Announcement of elections comes as international bodies begin evacuating over instability fears
Libyan protestors wave their national flag and hold pictures of Libya's Major-General Haftar (AFP)

The United States has put distance between itself and renegade Libyan general Khalifa Haftar, who has been accused by some of trying to instigate a coup in the troubled country.

“We have not had contact with him recently. We do not condone or support the actions on the ground, and nor have we assisted with these actions," State Department spokeswoman Jen Psaki told reporters in Washington.

“We are continuing to call on all parties to refrain from violence and to seek resolution through peaceful means," added Psaki.

She declined to say whether the White House viewed Haftar’s action as a coup attempt.

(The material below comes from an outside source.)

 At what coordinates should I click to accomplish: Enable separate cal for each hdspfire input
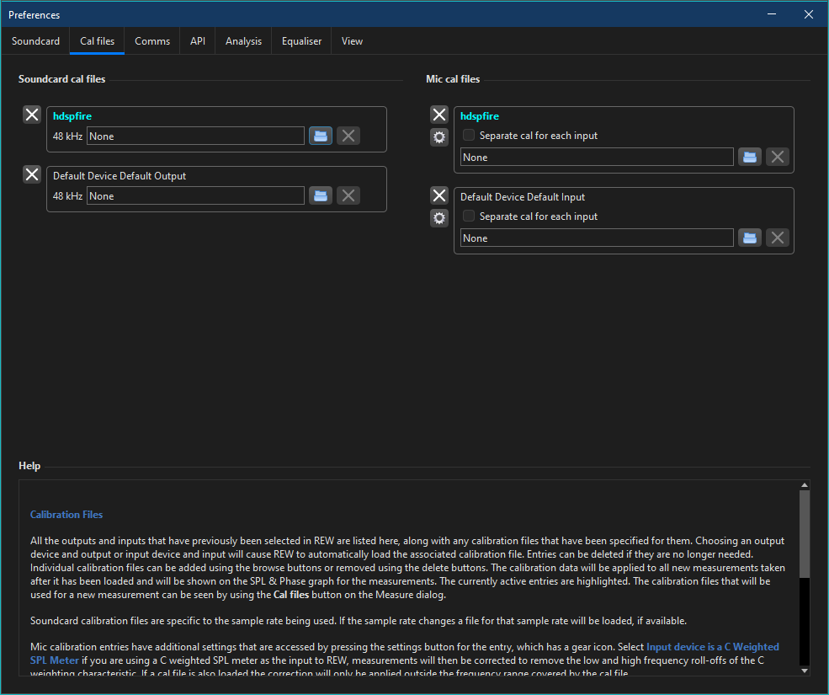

The general launched an assault on an Islamist militia in Benghazi last week, raising fears of civil war in the country.

Haftar’s plan to bring stability to the strife-torn country, which he has labelled “Operation Dignity”, has won backing from many militias and army officers, but he has been labelled an “outlaw” by the Libyan authorities

The general spent two decades in the US following a public “betrayed” by former Libyan leader Muammar Gaddafi after an ill-fated operation in Chad in the late 1980’s.

Some suspect that Haftar has close links with the CIA. The Benghazi-based Islamist group Ansar al-Sharia has alleged an American hand behind Haftar claiming that he is leading “a war against... Islam orchestrated by the United States and its Arab allies".

Elections announced

The US disavowal comes as the Libyan electoral commission announces elections will take place in the country on the 25th of June to replace the disputed General National Council (GNC).

The government said it hopes that elections could help bring calm to an extremely tense political situation in the country.

General Hafter has fiercely criticised the GNC. Speaking to the Washington Post on Tuesday he said it “has been rejected by the people and its legitimacy has ended.”

“The government is ineffective.”

Instability in Libya has already led many international operations to pull themselves out of the country.

Algeria’s state-owned energy firm Sonatrach has pulled its workers out of Libya and Saudi Arabia and the UAE have both closed their embassies in Tripoli.

A Pentagon spokesperson has announced that the US military has moved more aircraft and troops to Italy for a possible evacuation of the American embassy.

Rear Admiral John Kirby described the climate in Libya as “unsettling," citing it as the reason for deciding to “move those Marines to Sicily.”

“They're ready to go if they're needed."

Air defence chief pledges support

Chief of Staff of the Libyan Air Defense Force Brigadier Jomaa al-Abani announced his support for the offensive launched by general Haftar against militias – some of which affiliated with the army - in the eastern Benghazi city.

Al-Abani called on the rest of the Libyan Air Defense Force troops to follow suit, in a televised speech which was broadcast in the early hours of Wednesday.

"I am with the Libyan people against all types of terrorism," al-Abani said.

A source from the military judiciary told Anadolu Agency earlier that al-Abani is wanted by the Libyan military prosecution for alleged involvement in arranging meetings for military officers without the knowledge of the army leadership.